La cultura coreana dell’ "obbedienza"

Dopo la tremenda sciagura, tutto il mondo invitò a riflettere sulla cultura coreana dell’obbedienza cieca ad un ordine impartito, soprattutto se a farlo è un adulto, come nel caso dei giovani che persero la vita a bordo del Sewol. Ad aprile 2014 un giornalista della Cnn pubblicò a questo proposito un articolo intitolato: “Culture can’t explain it all”. A riprenderlo e a soffermarsi sulla cultura coreana dell’obbedienza, fu il sito koreatimes.co.kr, che si interrogò riguardo alla possibilità che, se i ragazzi e il resto dei passeggeri, non si fossero fidati ciecamente degli ordini del capitano, si sarebbero potuti salvare. Questo portò i genitori delle giovani vittime e la Corea come Paese, a riflettere su questo aspetto controverso della loro cultura, e sulle divergenze di autorità tra giovani e anziani.

Il processo e i responsabili della tragedia

Il primo ad essere arrestato, il 7 maggio, fu il presidente della compagnia navale, Kim Han-sik, con le accuse di omicidio colposo e di violazione delle norme del diritto marittimo. Gli inquirenti stabilirono che la nave, al momento del naufragio, trasportava 3 volte il carico consentito. Subito dopo furono rintracciati e arrestati il comandante della nave, Lee jun-seok e tre membri dell'equipaggio, i quali abbandonarono la nave e i suoi passeggeri al loro destino. Su di loro pesò l'accusa di abbandono della nave, senza nemmeno tentare di trarre in salvo i passeggeri in trappola. Venne arrestata anche Yoo Somena, figlia di Yoo Byung-eun, proprietario della Chonghaejin Marine Co. , operatore del traghetto.
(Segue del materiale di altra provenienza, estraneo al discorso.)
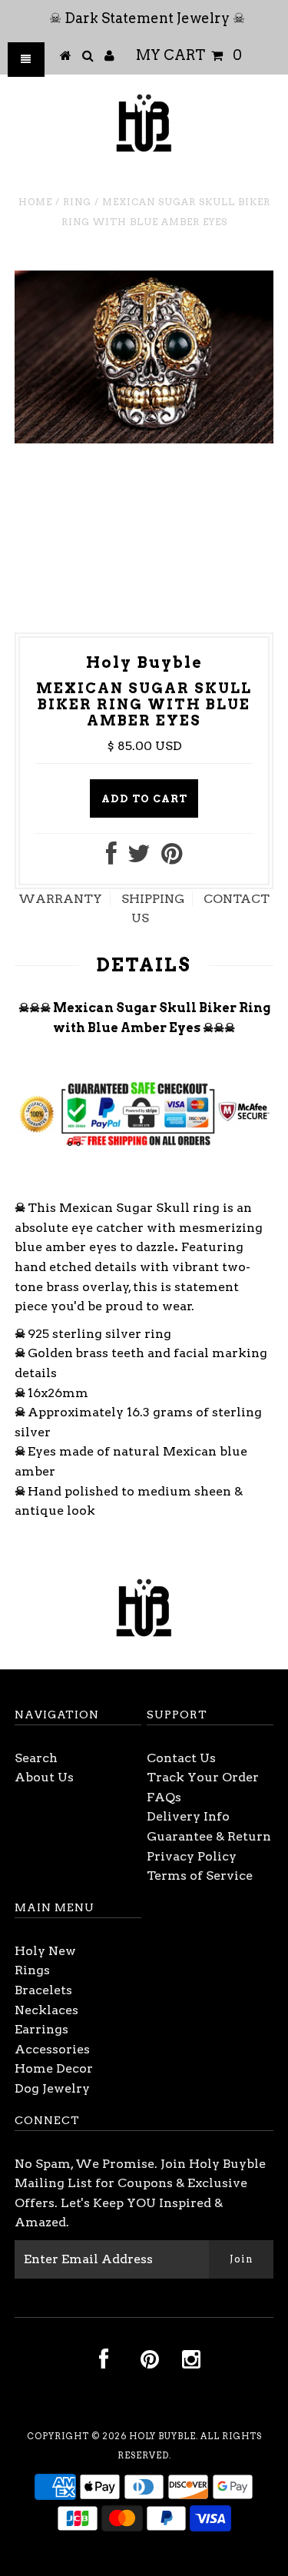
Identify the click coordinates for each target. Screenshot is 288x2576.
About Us (44, 1777)
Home (35, 201)
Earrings (41, 2029)
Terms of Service (200, 1875)
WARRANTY (60, 898)
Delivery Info (188, 1816)
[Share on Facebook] (111, 858)
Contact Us (181, 1758)
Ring (77, 201)
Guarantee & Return (209, 1836)
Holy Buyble (162, 2436)
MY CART (189, 55)
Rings (32, 1970)
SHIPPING (152, 898)
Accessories (52, 2049)
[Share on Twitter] (139, 858)
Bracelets (43, 1990)
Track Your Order (203, 1777)
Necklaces (46, 2010)
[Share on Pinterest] (171, 858)
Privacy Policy (192, 1856)
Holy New (45, 1951)
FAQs (164, 1797)
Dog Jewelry (52, 2088)
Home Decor (54, 2068)
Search (36, 1758)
Il padre e il fratello della Somena risultavano irreperibili e irrintracciabili, motivo per il quale scattò un mandato d'arresto per entrambi. Dopo pochi giorni, il corpo del padre fu ritrovato a sud di Seul, morto in circostanze misteriose, mentre il figlio venne rintracciato e arrestato. Il processo iniziò a giugno 2014, e, notizia che fece il giro del mondo, nessun avvocato in aula volle rappresentare i 15 imputati, i quali furono difesi da 6 giovani legali d'ufficio.

Avvenimenti paralleli al naufragio

A seguito delle polemiche scaturite dalla gestione dell'emergenza del Sewol, il primo ministrto coreano, Kang Min-kyu, diede le dimissioni, dopo essere stato preso a schiaffi, quando di presentò nel luogo di ritrovo dei parenti delle vittime. Un'ulteriore tragedia si verificò con il suicidio del vice preside della scuola, Kang Min-kyu, il quale si trovava con gli studenti sul traghetto.

L'uomo si tolse la vita lasciando un biglietto, nel quale espresse tutto il suo senso di colpa per essersi salvato, al posto dei suoi studenti.